Copy the following data line for line, changing nothing.

(Text and element pointing records)
'''
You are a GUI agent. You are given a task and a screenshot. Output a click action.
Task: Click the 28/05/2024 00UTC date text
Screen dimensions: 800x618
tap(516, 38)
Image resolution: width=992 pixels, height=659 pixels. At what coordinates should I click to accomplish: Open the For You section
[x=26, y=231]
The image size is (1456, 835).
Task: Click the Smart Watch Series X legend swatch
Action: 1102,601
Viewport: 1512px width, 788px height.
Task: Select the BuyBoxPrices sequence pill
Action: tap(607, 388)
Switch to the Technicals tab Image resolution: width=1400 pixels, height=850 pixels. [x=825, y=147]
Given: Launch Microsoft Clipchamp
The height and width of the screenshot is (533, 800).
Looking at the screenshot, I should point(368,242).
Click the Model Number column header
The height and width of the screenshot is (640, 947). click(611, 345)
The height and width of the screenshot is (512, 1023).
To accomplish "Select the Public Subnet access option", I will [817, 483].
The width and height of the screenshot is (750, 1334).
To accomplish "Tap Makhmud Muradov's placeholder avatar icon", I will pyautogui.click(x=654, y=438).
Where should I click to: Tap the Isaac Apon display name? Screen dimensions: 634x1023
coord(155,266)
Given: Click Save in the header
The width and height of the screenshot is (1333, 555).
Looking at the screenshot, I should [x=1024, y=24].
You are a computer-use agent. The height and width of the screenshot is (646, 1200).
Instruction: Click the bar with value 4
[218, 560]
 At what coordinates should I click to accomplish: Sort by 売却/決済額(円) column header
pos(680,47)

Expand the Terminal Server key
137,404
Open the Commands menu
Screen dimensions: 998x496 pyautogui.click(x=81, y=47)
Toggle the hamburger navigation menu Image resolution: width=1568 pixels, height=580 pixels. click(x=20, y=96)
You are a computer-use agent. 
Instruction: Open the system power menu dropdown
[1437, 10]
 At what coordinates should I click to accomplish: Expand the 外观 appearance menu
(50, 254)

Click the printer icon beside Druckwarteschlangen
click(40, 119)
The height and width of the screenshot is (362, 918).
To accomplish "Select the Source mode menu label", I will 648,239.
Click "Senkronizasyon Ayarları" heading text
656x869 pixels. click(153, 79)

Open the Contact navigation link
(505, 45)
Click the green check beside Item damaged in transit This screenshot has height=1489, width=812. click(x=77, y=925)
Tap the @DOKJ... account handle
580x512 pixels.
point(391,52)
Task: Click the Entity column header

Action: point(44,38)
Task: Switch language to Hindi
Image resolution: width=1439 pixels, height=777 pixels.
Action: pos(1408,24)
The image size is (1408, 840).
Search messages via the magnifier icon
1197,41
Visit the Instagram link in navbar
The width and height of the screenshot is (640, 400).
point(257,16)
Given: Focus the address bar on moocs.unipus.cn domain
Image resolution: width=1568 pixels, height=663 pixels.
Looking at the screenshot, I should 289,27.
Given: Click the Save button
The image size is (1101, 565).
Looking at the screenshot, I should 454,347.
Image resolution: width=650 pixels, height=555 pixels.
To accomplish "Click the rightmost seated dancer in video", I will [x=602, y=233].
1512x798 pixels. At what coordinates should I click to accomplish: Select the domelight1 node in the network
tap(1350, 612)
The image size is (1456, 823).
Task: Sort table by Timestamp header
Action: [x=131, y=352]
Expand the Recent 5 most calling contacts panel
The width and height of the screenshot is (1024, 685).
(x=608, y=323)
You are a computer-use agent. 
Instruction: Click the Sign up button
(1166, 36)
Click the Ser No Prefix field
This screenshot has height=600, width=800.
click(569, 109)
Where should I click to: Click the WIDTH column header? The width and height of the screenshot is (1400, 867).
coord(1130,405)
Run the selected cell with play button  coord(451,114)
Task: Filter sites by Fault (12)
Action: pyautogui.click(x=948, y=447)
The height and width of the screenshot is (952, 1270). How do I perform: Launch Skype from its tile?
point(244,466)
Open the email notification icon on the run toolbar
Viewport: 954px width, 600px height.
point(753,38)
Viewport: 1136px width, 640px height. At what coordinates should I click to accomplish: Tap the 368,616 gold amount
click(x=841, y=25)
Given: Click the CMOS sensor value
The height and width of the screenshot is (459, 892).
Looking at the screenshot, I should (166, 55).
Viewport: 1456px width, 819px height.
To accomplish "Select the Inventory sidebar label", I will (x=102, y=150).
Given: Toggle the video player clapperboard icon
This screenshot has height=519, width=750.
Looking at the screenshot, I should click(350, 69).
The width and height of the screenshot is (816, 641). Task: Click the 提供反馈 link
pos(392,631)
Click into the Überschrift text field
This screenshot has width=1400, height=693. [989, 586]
'''
# Response
You are a GUI agent. You are given a task and a screenshot. Output a click action.
Task: Click the 28/05/2024 00UTC date text
Screen dimensions: 800x618
tap(516, 38)
Image resolution: width=992 pixels, height=659 pixels. At what coordinates should I click to accomplish: Open the For You section
[x=26, y=231]
The image size is (1456, 835).
Task: Click the Smart Watch Series X legend swatch
Action: 1102,601
Viewport: 1512px width, 788px height.
Task: Select the BuyBoxPrices sequence pill
Action: tap(607, 388)
Switch to the Technicals tab Image resolution: width=1400 pixels, height=850 pixels. [x=825, y=147]
Given: Launch Microsoft Clipchamp
The height and width of the screenshot is (533, 800).
Looking at the screenshot, I should point(368,242).
Click the Model Number column header
The height and width of the screenshot is (640, 947). click(611, 345)
The height and width of the screenshot is (512, 1023).
To accomplish "Select the Public Subnet access option", I will [817, 483].
The width and height of the screenshot is (750, 1334).
To accomplish "Tap Makhmud Muradov's placeholder avatar icon", I will pyautogui.click(x=654, y=438).
Where should I click to: Tap the Isaac Apon display name? Screen dimensions: 634x1023
coord(155,266)
Given: Click Save in the header
The width and height of the screenshot is (1333, 555).
Looking at the screenshot, I should [x=1024, y=24].
You are a computer-use agent. The height and width of the screenshot is (646, 1200).
Instruction: Click the bar with value 4
[218, 560]
 At what coordinates should I click to accomplish: Sort by 売却/決済額(円) column header
pos(680,47)

Expand the Terminal Server key
137,404
Open the Commands menu
Screen dimensions: 998x496 pyautogui.click(x=81, y=47)
Toggle the hamburger navigation menu Image resolution: width=1568 pixels, height=580 pixels. click(x=20, y=96)
You are a computer-use agent. 
Instruction: Open the system power menu dropdown
[1437, 10]
 At what coordinates should I click to accomplish: Expand the 外观 appearance menu
(50, 254)

Click the printer icon beside Druckwarteschlangen
click(40, 119)
The height and width of the screenshot is (362, 918).
To accomplish "Select the Source mode menu label", I will 648,239.
Click "Senkronizasyon Ayarları" heading text
656x869 pixels. click(153, 79)

Open the Contact navigation link
(505, 45)
Click the green check beside Item damaged in transit This screenshot has height=1489, width=812. click(x=77, y=925)
Tap the @DOKJ... account handle
580x512 pixels.
point(391,52)
Task: Click the Entity column header

Action: point(44,38)
Task: Switch language to Hindi
Image resolution: width=1439 pixels, height=777 pixels.
Action: pos(1408,24)
The image size is (1408, 840).
Search messages via the magnifier icon
1197,41
Visit the Instagram link in navbar
The width and height of the screenshot is (640, 400).
point(257,16)
Given: Focus the address bar on moocs.unipus.cn domain
Image resolution: width=1568 pixels, height=663 pixels.
Looking at the screenshot, I should 289,27.
Given: Click the Save button
The image size is (1101, 565).
Looking at the screenshot, I should 454,347.
Image resolution: width=650 pixels, height=555 pixels.
To accomplish "Click the rightmost seated dancer in video", I will [x=602, y=233].
1512x798 pixels. At what coordinates should I click to accomplish: Select the domelight1 node in the network
tap(1350, 612)
The image size is (1456, 823).
Task: Sort table by Timestamp header
Action: [x=131, y=352]
Expand the Recent 5 most calling contacts panel
The width and height of the screenshot is (1024, 685).
(x=608, y=323)
You are a computer-use agent. 
Instruction: Click the Sign up button
(1166, 36)
Click the Ser No Prefix field
This screenshot has height=600, width=800.
click(569, 109)
Where should I click to: Click the WIDTH column header? The width and height of the screenshot is (1400, 867).
coord(1130,405)
Run the selected cell with play button  coord(451,114)
Task: Filter sites by Fault (12)
Action: pyautogui.click(x=948, y=447)
The height and width of the screenshot is (952, 1270). How do I perform: Launch Skype from its tile?
point(244,466)
Open the email notification icon on the run toolbar
Viewport: 954px width, 600px height.
point(753,38)
Viewport: 1136px width, 640px height. At what coordinates should I click to accomplish: Tap the 368,616 gold amount
click(x=841, y=25)
Given: Click the CMOS sensor value
The height and width of the screenshot is (459, 892).
Looking at the screenshot, I should (166, 55).
Viewport: 1456px width, 819px height.
To accomplish "Select the Inventory sidebar label", I will (x=102, y=150).
Given: Toggle the video player clapperboard icon
This screenshot has height=519, width=750.
Looking at the screenshot, I should click(350, 69).
The width and height of the screenshot is (816, 641). Task: Click the 提供反馈 link
pos(392,631)
Click into the Überschrift text field
This screenshot has width=1400, height=693. [989, 586]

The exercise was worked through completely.